Despite his track record, though, it's too soon to say whether Kennedy has the stomach for a sweeping decision. Federalist that he is, he'll certainly bridle at a ruling that would legalize marriage nationwide. (Mindful of this, the Obama administration argued in its amicus brief for a more modest decision – legalizing gay marriage only in the eight states that already have civil unions.) And publicly at least, Kennedy remains a minimalist. During a visit to his hometown of Sacramento last month, Kennedy was asked about the court's frequent role in providing the final word on major political questions. He responded:

"I think it's a serious problem. A democracy should not be dependent for its major decisions on what nine unelected people from a narrow legal background have to say.

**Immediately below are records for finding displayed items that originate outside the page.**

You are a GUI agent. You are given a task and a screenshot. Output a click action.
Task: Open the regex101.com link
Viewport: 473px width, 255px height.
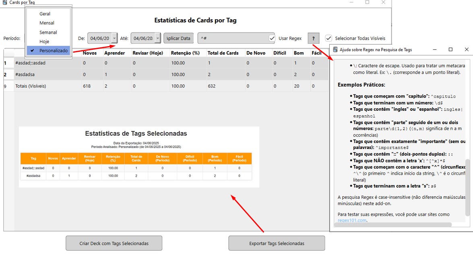tap(352, 220)
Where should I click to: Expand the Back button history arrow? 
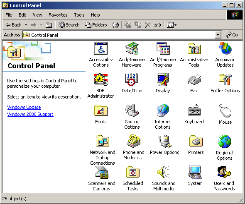point(26,25)
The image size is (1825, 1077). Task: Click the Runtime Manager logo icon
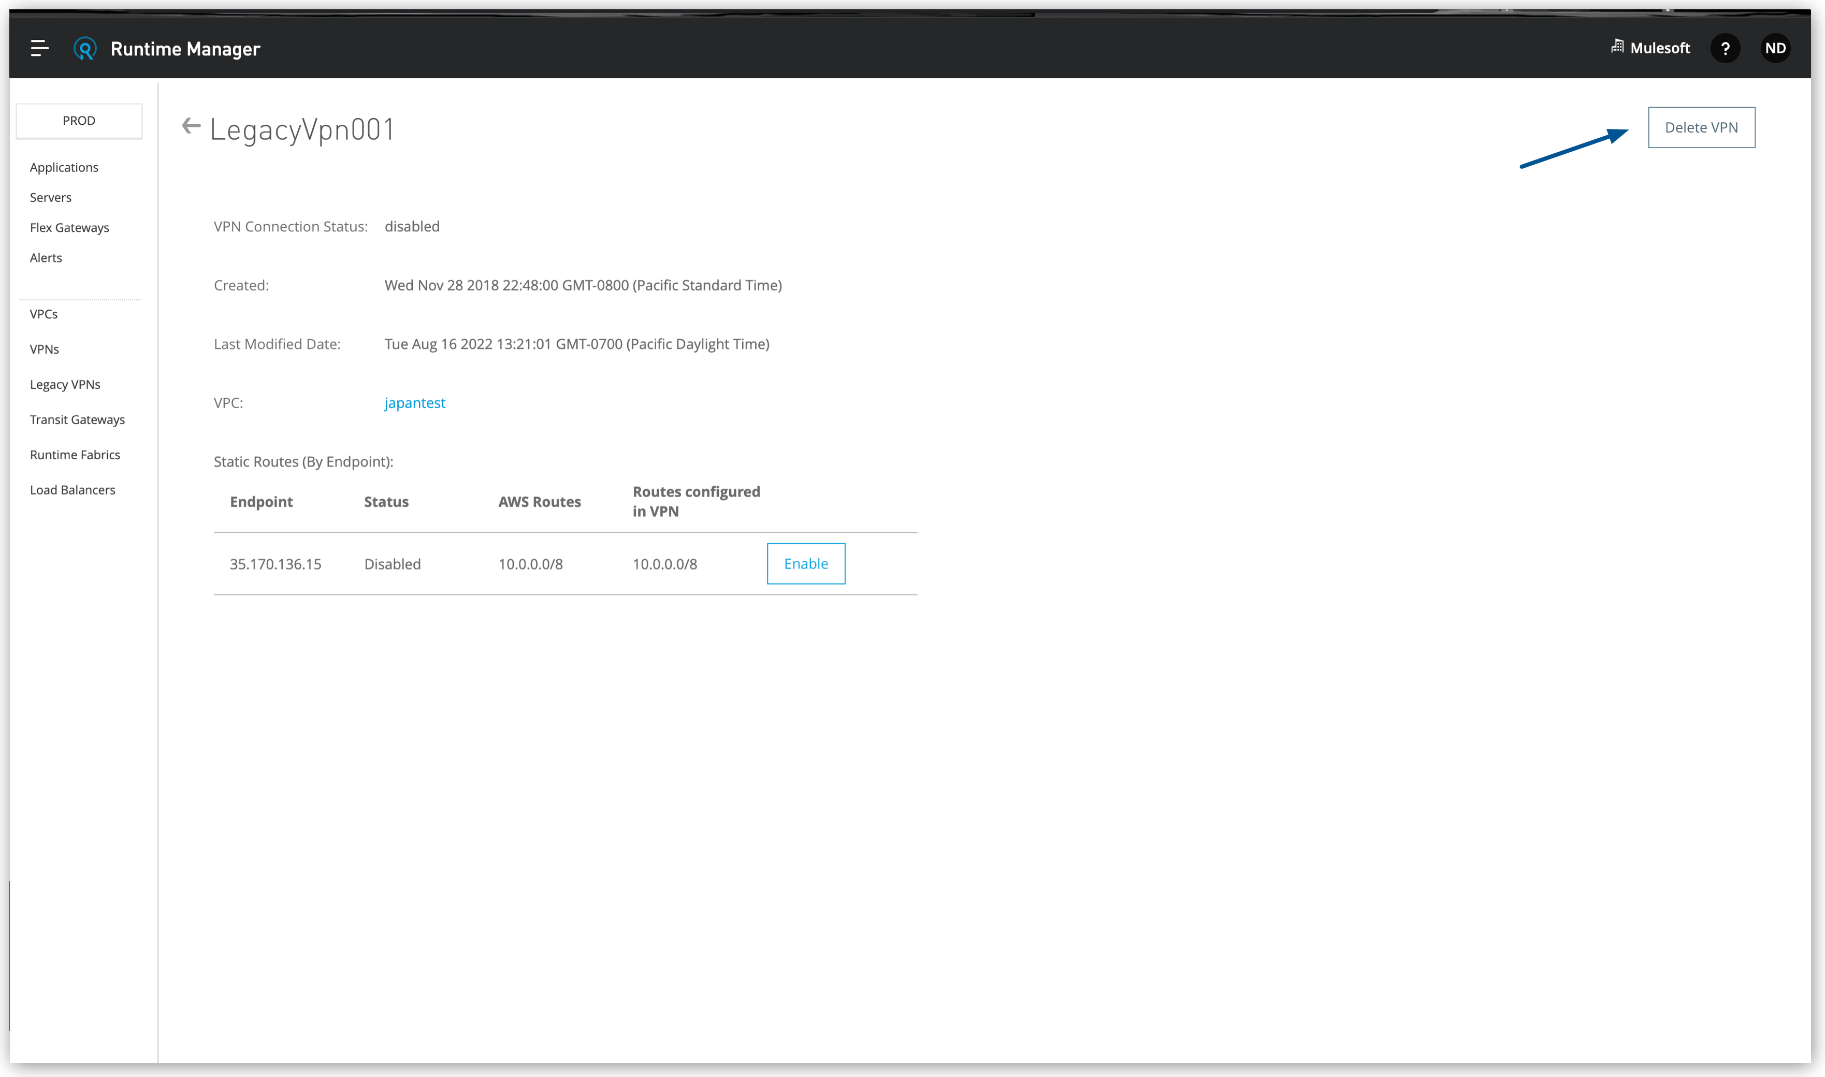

And I think it's of tremendous importance for our political system to show the rest of the world – and we have to show ourselves first – that democracy works because we can reach agreement on a principle basis."

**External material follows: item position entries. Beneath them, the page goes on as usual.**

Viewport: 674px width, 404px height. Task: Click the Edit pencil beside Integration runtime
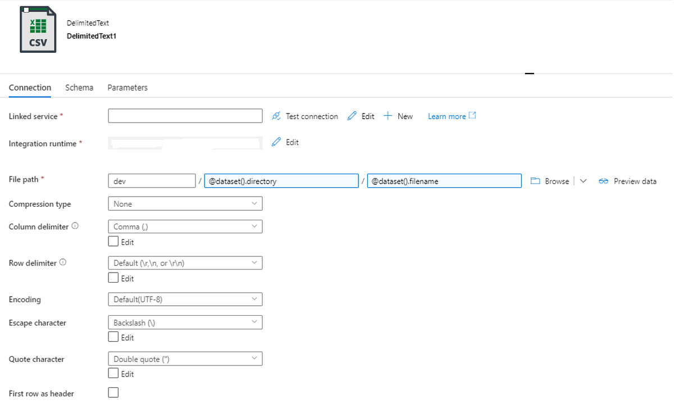276,142
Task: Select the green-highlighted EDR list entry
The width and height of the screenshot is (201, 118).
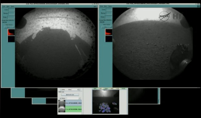Action: [x=74, y=109]
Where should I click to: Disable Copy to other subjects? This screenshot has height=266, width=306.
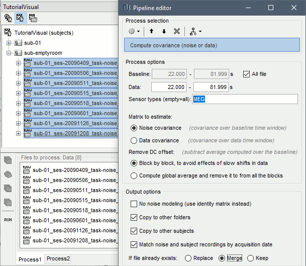(134, 231)
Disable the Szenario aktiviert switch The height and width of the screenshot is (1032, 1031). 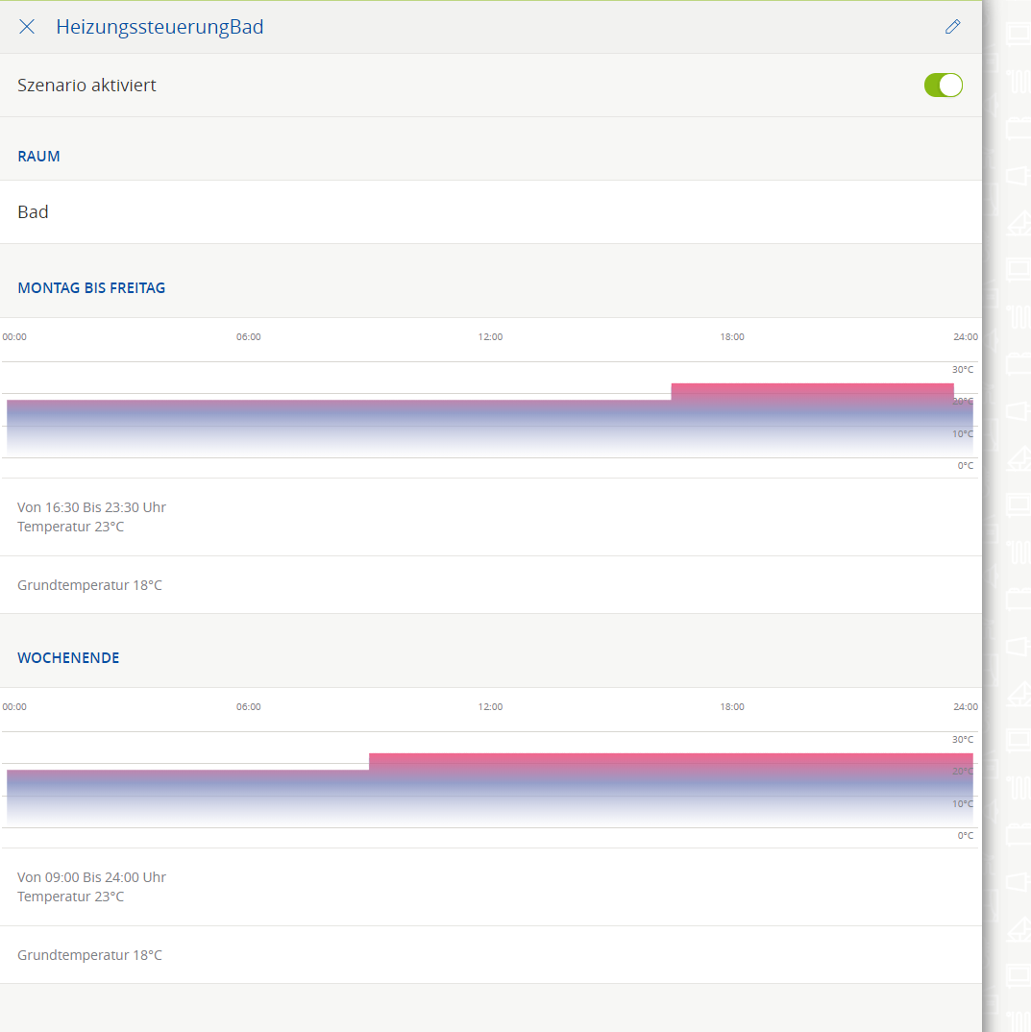[943, 86]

Rather an ironic statement, you might think, from a man who last year voted to overturn the entirety of Obama's healthcare reform law, the most important domestic legislation in 40 years, on the most pathetic of pseudo-constitutional grounds. But Kennedy was signaling something: that if he voids Proposition 8, he'll want to do it narrowly.

Perry offers two ways to do that. He could rule either, by following the ninth circuit's tightrope logic, that California is a special case, since gays could marry in that state before Prop 8 took that right away. Or he could say that the homophobes appealing that ruling simply lack standing in court.

Dismissing the Prop 8 case via a cop-out on standing is, alas, the most likely outcome. That would legalize marriage in California but say nothing about a broader right to marry.

But there is one good reason for cautious optimism. The court, and Kennedy in particular, have always been mindful of public opinion when it comes to questions of civil rights and social mores. As Michael Klarman, a Harvard law professor and former Ginsburg clerk, has shown at length, gay rights decisions have usually followed public opinion, not the other way around. And we know where public opinion is headed: swiftly, and inexorably, towards equality.

Olson goes to court Tuesday with the wind at his back, knowing that whatever happens this week, gay marriage will be legal nationwide soon. The question is when, and how. At age 76, Kennedy has one clear shot to write a decision that will go down in history as the most significant civil rights decision of our time – one that not only affords us the right to marry, but states once and for all that we are equal under the constitution.

I wouldn't plan a wedding in Mississippi yet – but we must hope Kennedy is tempted by the thought of that legacy.